RobustDexGrasp: Robust Dexterous Grasping of General Objects from Single-view Perception

1ETH Zürich, Switzerland 2HKUST (Guangzhou), China 3HKUST, Hong Kong (China)
*Equal Contribution

Relying on single-view perception, our method achieves robust grasping (94.6% success rate) of 500+ unseen objects with various shapes, sizes, materials, masses, and random poses.
The video shows continuous grasping of diverse objects without failure.

Abstract

Robust grasping of various objects from single-view perception is fundamental for dexterous robots. Previous works often rely on fully observable objects, expert demonstrations, or static grasping poses, which restrict their generalization ability and adaptability to external disturbances. In this paper, we present a reinforcement-learning-based framework that enables zero-shot dynamic dexterous grasping of a wide range of unseen objects from single-view perception, while performing adaptive motions to external disturbances.

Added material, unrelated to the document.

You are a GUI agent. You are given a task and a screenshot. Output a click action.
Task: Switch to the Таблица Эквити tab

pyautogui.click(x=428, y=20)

We utilize a hand-centric object representation for shape feature extraction that emphasizes interaction-relevant local shapes, enhancing robustness to shape variance and uncertainty. To enable effective hand adaptation to disturbances with limited observations, we propose a mixed curriculum learning strategy, which first utilizes imitation learning to distill a policy trained with privileged real-time visual-tactile feedback, and gradually transfers to reinforcement learning to learn adaptive motions under disturbances caused by observation noises and dynamic randomization. Our experiments demonstrate strong generalization in grasping unseen objects with random poses, achieving success rates of 97.0% across 247,786 simulated objects and 94.6% across 512 real objects. We also demonstrate the robustness of our method to various disturbances, including unobserved object movement and external forces, through both quantitative and qualitative evaluations.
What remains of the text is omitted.